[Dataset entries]
-- Opening Marker --

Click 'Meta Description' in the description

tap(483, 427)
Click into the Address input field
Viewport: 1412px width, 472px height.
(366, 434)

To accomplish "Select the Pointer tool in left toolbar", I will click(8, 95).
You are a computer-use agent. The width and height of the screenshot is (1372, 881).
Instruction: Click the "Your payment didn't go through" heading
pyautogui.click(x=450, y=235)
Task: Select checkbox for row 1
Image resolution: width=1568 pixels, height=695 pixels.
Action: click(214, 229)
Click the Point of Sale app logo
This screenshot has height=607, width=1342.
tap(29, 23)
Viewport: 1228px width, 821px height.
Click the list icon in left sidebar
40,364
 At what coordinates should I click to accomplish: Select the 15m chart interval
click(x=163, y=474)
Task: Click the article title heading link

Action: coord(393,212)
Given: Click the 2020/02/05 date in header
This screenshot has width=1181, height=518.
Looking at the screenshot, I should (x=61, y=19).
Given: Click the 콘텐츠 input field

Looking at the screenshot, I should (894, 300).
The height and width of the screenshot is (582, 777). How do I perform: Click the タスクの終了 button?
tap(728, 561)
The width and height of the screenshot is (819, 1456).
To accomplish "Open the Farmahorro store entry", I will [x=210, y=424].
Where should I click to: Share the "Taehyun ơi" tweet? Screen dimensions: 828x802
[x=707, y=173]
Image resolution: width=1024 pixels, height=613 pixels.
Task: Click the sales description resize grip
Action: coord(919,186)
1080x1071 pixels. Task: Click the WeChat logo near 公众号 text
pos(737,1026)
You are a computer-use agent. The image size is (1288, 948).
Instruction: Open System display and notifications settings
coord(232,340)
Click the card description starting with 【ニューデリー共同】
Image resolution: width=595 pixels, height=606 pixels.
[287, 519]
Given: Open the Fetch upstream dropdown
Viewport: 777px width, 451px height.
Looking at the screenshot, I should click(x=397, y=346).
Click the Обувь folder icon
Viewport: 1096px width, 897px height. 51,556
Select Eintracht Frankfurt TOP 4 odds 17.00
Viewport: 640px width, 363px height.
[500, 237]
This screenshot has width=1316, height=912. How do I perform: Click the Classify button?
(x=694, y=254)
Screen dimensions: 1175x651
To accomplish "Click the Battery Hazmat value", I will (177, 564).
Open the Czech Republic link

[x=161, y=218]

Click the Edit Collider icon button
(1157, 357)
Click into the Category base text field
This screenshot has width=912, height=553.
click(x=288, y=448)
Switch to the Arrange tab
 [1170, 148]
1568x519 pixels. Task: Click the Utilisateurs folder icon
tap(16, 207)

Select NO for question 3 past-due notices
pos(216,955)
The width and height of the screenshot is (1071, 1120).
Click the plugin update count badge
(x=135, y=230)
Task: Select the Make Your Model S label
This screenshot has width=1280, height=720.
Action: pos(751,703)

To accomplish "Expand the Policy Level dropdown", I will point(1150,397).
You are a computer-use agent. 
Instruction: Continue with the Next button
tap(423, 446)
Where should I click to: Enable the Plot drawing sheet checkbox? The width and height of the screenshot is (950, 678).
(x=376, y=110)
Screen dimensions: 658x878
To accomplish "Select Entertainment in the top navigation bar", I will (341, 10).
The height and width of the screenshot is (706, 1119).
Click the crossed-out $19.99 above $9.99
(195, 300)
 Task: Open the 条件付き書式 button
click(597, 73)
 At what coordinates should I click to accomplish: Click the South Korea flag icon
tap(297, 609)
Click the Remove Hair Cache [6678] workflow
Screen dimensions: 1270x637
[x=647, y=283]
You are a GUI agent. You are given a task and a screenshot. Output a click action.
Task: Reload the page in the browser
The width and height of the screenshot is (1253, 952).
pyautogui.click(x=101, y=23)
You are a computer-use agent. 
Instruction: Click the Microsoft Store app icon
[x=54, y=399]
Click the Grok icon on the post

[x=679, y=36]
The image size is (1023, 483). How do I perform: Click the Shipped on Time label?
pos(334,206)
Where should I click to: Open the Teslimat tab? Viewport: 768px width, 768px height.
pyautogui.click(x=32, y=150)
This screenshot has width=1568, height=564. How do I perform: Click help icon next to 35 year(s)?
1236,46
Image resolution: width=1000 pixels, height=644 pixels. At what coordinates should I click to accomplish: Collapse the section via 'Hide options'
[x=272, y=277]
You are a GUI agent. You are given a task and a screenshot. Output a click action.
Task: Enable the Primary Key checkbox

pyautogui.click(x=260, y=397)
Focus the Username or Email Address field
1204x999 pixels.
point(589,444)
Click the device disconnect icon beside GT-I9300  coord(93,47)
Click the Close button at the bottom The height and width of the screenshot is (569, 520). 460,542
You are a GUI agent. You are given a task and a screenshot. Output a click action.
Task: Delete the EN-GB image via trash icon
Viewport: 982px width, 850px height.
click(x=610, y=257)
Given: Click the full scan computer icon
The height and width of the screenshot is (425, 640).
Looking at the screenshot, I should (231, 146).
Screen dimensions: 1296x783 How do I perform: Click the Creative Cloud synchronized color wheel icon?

-- Closing Marker --

**Action item:**
An exact copy of the lines above between the line holding "Click the Close" and the line holding "Given: Click the full scan computer icon", inclusive, is the whole answer.

**Reply:**
Click the Close button at the bottom The height and width of the screenshot is (569, 520). 460,542
You are a GUI agent. You are given a task and a screenshot. Output a click action.
Task: Delete the EN-GB image via trash icon
Viewport: 982px width, 850px height.
click(x=610, y=257)
Given: Click the full scan computer icon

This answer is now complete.